What you have to do: Only the lines from the one that includes "Instruction: Insert the crying laughing emoji" through the last line below belong in the reply, copied exactly and without pictures.

Stored items:

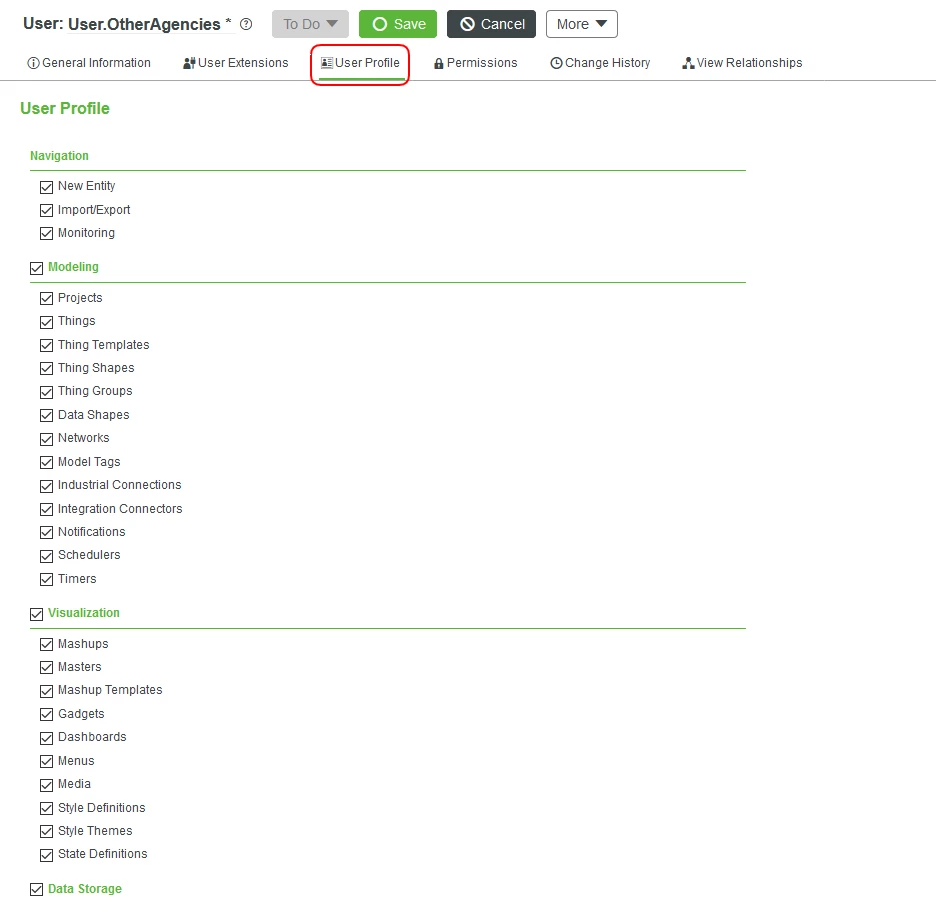Disable the Import/Export checkbox
Screen dimensions: 936x898
click(46, 209)
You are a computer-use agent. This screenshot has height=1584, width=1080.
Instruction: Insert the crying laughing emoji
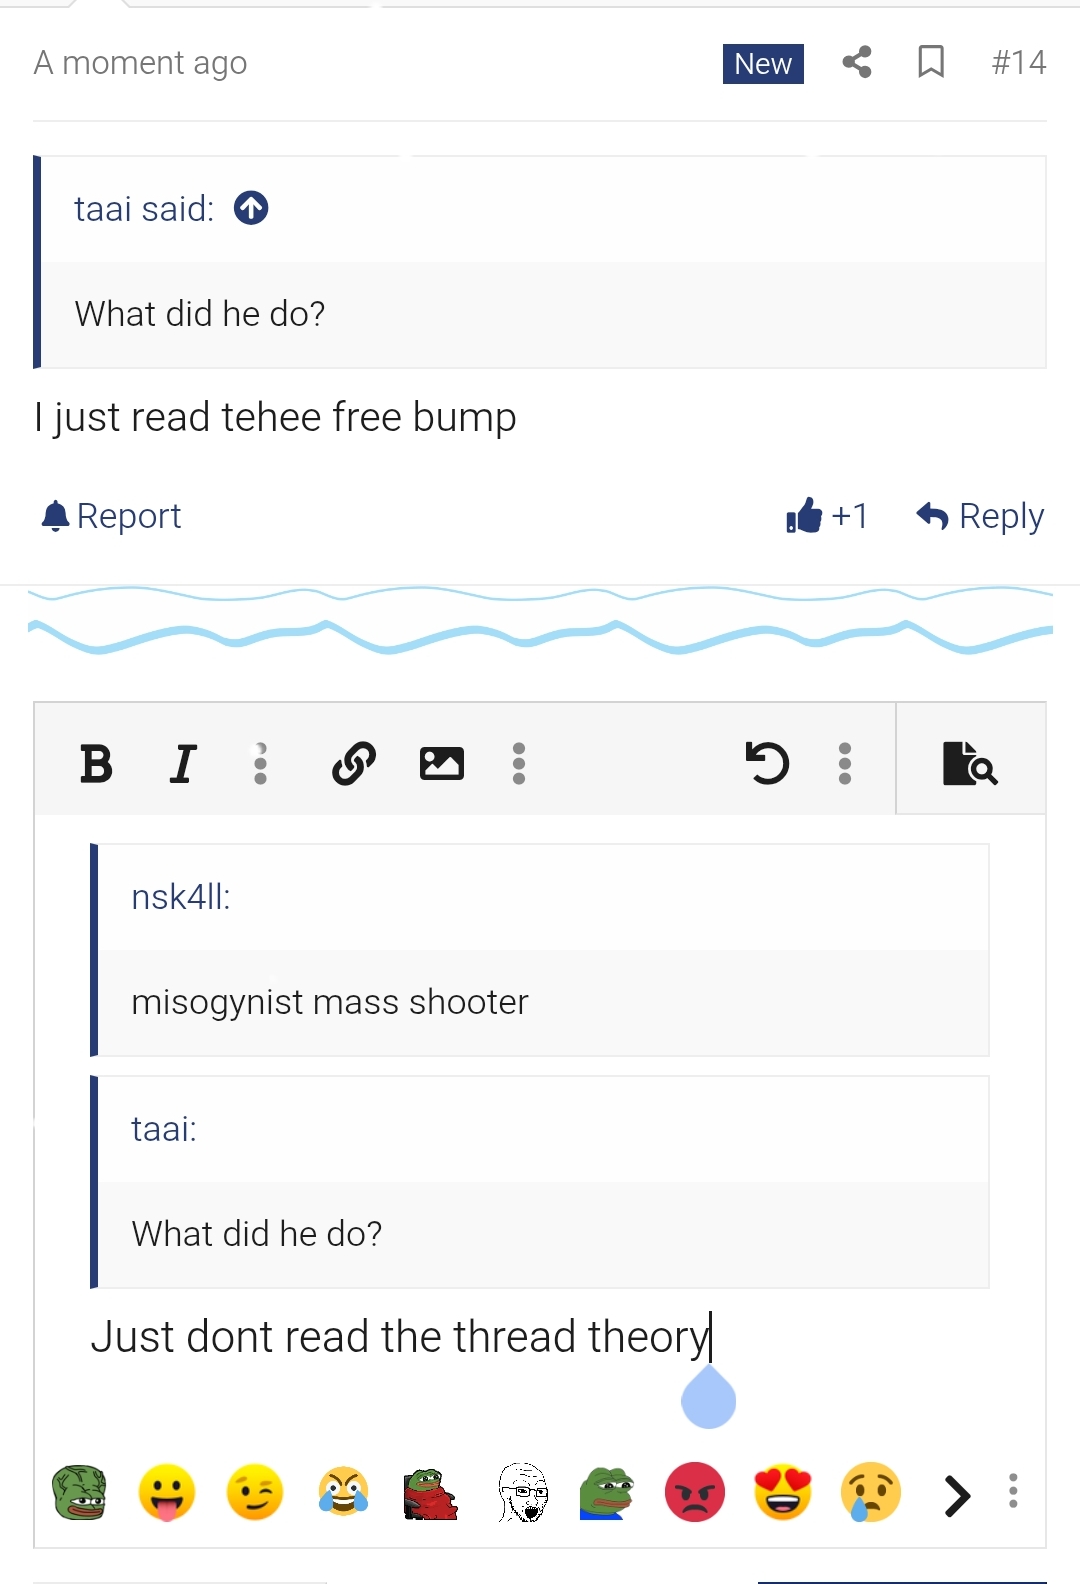[x=343, y=1493]
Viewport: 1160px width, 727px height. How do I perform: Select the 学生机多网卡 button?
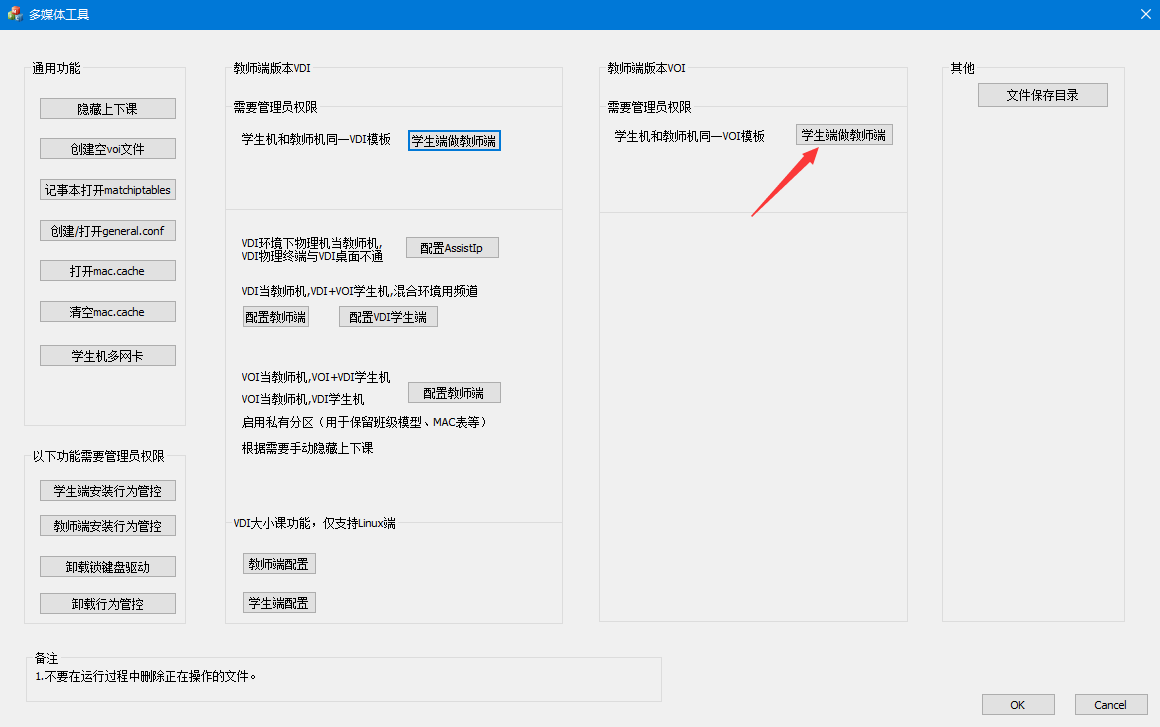click(x=108, y=355)
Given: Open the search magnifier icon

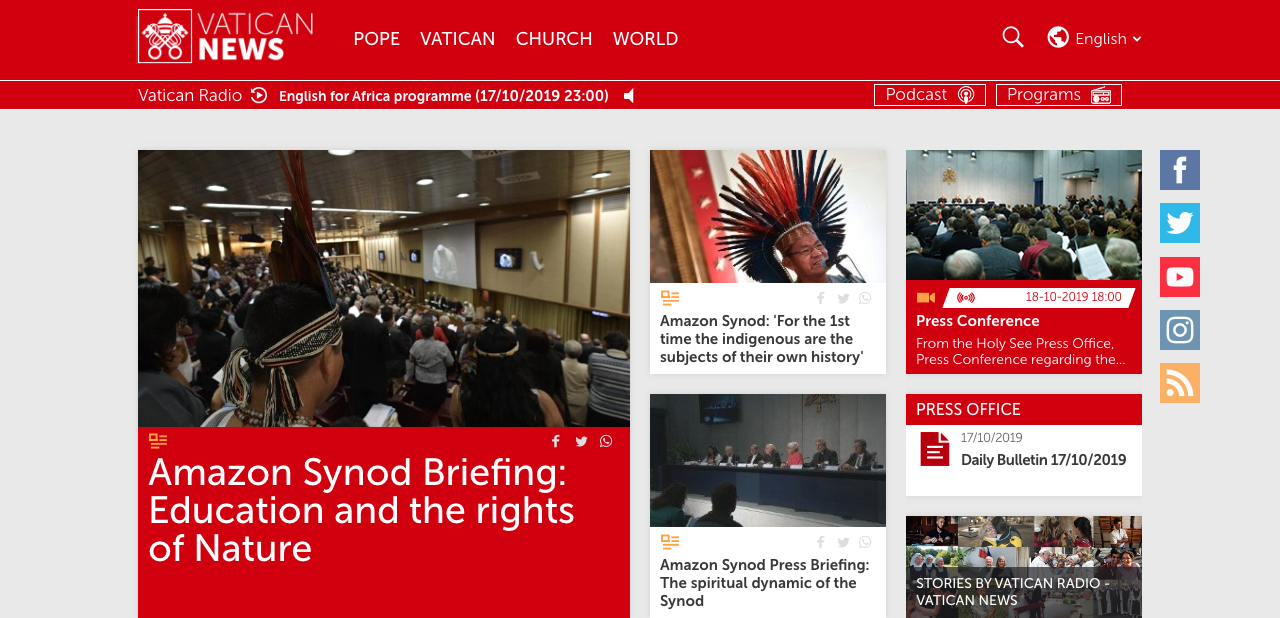Looking at the screenshot, I should pos(1013,37).
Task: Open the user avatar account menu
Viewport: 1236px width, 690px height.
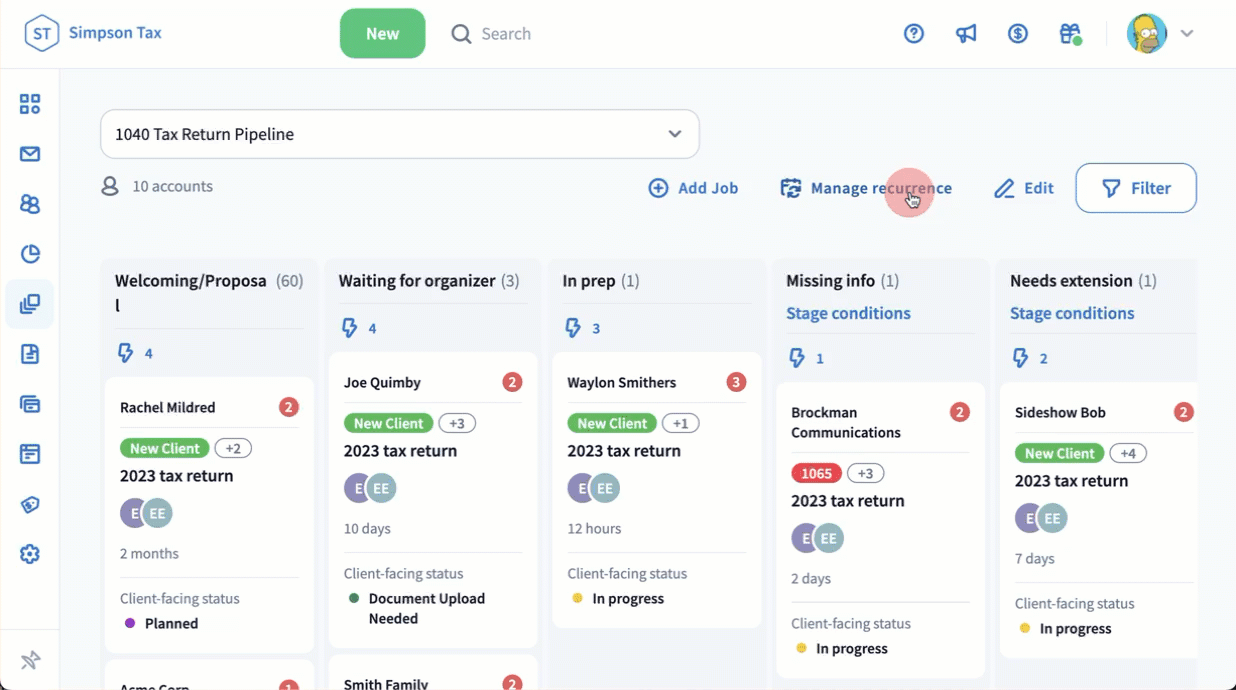Action: click(x=1159, y=33)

Expected output:
Instruction: Insert the crying laughing emoji
[x=343, y=1493]
Viewport: 1160px width, 727px height. How do I perform: Select the 学生机多网卡 button?
click(x=108, y=355)
Given: Open the search magnifier icon

Looking at the screenshot, I should pos(1013,37).
Task: Open the user avatar account menu
Viewport: 1236px width, 690px height.
Action: click(x=1159, y=33)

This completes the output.